Practically no provision was made for nation-building after early shooting ended. Our government apparently took Chalabi's word that he could put together an administration and everything would be great. When it was found that other people had other ideas about the future of Iraq, the clueless Bremmer was sent to restore order. He quickly turned out all the Bathists, you know the former Saddam functionaries, who knew how things were supposed to work. And of course the army was disbanded, throwing security on the woefully inadequate numbers of our troops.

As security began to fail, our forces made a big mistake by making a lesson out of Fallujah, further fanning terrorist solidarity.

Iraq was never going to be easy. Many of us recognized right away that the Rumsfeld policy of minimalist commitment was doomed to failure. We probably started out with half the "boots on the ground " that we needed.

God knows that you Sarmand, have more than held up your part of the bargain, as have the people of Iraq in general. One of the things I learned from blogging with you back in 2004/2005, was that there was a strong feeling of nationalism, a love of Iraq and her ancient traditions, that cut across sectarian and regional lines. I have always held onto that as being the true salvation of Iraq. I am sorry you lost your way, and I can totally understand why, but Iraq may yet see the day when it can stand tall once again as it did when it was "the cradle of civilization".

I can only imagine how weary you must be from trying to do your job in the midst of such chaos.

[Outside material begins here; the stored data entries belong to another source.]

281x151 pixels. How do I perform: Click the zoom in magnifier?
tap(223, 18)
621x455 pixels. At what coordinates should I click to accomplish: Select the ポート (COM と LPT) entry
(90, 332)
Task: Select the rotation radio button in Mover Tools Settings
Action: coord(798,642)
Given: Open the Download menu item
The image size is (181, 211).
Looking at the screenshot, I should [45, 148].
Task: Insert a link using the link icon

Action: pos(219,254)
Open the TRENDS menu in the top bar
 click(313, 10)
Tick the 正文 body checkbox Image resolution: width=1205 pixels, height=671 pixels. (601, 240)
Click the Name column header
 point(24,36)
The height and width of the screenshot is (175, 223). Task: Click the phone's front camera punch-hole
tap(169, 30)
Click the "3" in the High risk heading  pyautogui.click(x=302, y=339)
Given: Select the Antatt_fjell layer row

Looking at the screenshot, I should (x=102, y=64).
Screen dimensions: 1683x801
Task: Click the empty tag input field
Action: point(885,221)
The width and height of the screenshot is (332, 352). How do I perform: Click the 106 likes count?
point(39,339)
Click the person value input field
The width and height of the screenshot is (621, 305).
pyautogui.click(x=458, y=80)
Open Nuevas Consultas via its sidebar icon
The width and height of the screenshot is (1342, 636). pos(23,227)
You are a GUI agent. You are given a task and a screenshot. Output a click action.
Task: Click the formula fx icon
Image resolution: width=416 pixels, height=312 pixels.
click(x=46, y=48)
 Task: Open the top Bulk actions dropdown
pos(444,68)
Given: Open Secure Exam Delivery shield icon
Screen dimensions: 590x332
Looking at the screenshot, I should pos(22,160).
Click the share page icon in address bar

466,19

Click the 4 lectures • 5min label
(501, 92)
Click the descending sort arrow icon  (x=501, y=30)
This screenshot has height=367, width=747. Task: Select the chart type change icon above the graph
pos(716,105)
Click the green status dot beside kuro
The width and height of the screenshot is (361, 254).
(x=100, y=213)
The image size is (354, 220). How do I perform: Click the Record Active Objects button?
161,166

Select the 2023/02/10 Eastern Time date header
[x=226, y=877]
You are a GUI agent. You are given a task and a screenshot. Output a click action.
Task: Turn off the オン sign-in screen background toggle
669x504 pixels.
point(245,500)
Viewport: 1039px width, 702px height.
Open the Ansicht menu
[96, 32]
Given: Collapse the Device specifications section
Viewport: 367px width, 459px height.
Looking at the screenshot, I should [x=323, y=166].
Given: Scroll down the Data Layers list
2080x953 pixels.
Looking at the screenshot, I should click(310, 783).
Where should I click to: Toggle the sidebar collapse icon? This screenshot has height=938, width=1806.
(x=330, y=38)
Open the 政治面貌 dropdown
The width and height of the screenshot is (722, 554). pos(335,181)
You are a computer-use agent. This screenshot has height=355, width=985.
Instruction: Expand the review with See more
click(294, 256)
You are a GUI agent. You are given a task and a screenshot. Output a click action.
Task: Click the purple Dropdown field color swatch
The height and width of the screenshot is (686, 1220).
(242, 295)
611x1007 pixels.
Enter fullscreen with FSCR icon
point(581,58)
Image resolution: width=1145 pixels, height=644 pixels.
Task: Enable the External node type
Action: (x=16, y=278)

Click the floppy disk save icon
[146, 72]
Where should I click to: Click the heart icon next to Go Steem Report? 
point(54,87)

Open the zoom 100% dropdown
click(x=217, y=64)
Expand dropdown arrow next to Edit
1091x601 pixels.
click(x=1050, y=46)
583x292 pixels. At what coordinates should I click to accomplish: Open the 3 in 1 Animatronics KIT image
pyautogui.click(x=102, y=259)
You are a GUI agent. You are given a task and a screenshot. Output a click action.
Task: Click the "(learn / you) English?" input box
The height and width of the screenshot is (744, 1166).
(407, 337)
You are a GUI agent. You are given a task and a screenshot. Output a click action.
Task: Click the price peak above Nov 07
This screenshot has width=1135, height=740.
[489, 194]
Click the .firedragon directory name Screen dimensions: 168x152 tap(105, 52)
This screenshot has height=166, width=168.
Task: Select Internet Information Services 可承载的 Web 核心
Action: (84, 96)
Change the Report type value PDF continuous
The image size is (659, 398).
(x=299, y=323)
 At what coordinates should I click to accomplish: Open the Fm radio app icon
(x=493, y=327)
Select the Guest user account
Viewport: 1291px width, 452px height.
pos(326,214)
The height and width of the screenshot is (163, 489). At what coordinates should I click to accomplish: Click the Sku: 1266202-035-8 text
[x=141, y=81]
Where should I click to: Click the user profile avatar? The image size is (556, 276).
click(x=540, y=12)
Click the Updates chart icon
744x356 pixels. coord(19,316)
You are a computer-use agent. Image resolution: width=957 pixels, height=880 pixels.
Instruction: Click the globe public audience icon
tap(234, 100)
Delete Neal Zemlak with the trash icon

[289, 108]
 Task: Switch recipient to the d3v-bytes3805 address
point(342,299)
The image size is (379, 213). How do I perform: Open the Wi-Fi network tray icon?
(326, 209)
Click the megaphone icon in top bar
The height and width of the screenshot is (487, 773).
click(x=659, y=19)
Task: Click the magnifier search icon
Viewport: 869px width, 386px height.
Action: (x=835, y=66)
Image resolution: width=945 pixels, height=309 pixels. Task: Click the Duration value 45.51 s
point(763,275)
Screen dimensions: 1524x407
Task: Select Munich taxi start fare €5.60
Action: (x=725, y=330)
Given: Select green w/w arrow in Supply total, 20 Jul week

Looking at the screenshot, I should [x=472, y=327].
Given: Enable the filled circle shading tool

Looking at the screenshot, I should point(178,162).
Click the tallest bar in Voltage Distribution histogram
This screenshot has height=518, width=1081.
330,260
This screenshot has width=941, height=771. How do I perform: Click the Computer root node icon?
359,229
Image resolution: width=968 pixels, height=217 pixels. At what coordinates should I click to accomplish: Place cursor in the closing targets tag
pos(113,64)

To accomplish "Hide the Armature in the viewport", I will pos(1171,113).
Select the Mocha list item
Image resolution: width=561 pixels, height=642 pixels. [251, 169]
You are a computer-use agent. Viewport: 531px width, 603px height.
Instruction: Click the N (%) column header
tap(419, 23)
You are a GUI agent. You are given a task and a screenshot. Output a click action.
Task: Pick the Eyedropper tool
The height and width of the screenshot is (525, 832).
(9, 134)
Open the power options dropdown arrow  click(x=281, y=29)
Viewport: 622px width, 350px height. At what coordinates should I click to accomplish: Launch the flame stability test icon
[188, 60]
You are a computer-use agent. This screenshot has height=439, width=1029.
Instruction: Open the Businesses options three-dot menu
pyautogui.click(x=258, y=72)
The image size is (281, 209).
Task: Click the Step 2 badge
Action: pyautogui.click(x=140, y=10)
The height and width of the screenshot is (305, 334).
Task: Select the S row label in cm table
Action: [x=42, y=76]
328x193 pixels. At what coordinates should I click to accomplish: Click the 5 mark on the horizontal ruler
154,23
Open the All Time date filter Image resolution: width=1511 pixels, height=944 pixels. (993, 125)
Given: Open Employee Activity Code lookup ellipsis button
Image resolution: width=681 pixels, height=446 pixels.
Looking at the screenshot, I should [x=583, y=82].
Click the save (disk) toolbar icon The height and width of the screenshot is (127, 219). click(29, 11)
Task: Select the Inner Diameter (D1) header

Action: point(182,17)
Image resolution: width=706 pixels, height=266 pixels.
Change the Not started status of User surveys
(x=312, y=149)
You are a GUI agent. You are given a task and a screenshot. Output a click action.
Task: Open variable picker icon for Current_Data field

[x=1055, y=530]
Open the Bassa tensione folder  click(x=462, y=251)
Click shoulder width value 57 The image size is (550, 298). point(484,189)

You are no doubt aware of how our policy known as the Surge, turned thing around in Anbar. Couldn't have happened without the tribal leaders there. Our current field commander ,General Petreus, literally wrote the book on insurgency warfare. Our ambassador Crocker is also a big improvement over previous appointees.
A couple of weeks ago publishers started shipping Michael Yon's book, Moment of Truth in Iraq. Michael Yon is a former Green Beret and an independent journalist who has embedded with several different units in most of the hot spots in Iraq. He reports what he sees, including the good, the bad and the unspeakably ugly.

Thanks to people like Yon, somewhat positive news about Iraq is seeping into the American news.

High noon in Iraq is being played out at this moment in the city of Mosul, in the northern province of Ninevah. The remnants of Al Quaeda Iraq are fighting for their lives against the best elements of a much improved Iraqui Army supported by a much reduced American force. On May 15, Iraq President Maliki met with tribal leaders in that area along with many former Saddam military commanders to make the final push in Mosul.

This comes on the heels of the central government's campaign in Basra, the oil port in southern Iraq, against Muqtadar al-Sadr's Mahdi Army. Al-Sadr essentially surrendered, giving up heavy weapons he had formally denied having. The day after the government took over the oil operation in Basra, revenues shot up 6 million dollars. Perhaps the biggest news to come out of Basra, was that this was the predominantly Shia government on a Shia private militia. This has to be getting favorable review by the Sunni populace.

For those who believe the political solution in Iraq is not happening fast enough, pay close attention to what happened in Basra, and what is now happening in Mosul. The key in Iraq as it was key in the formation of the United States is a strong central government. That prospect, and therefore our eventual disengagement, gains credibility with each passing day.

It's my fervent prayer that Iraq the nation and you, personally, Sarmand will find peace.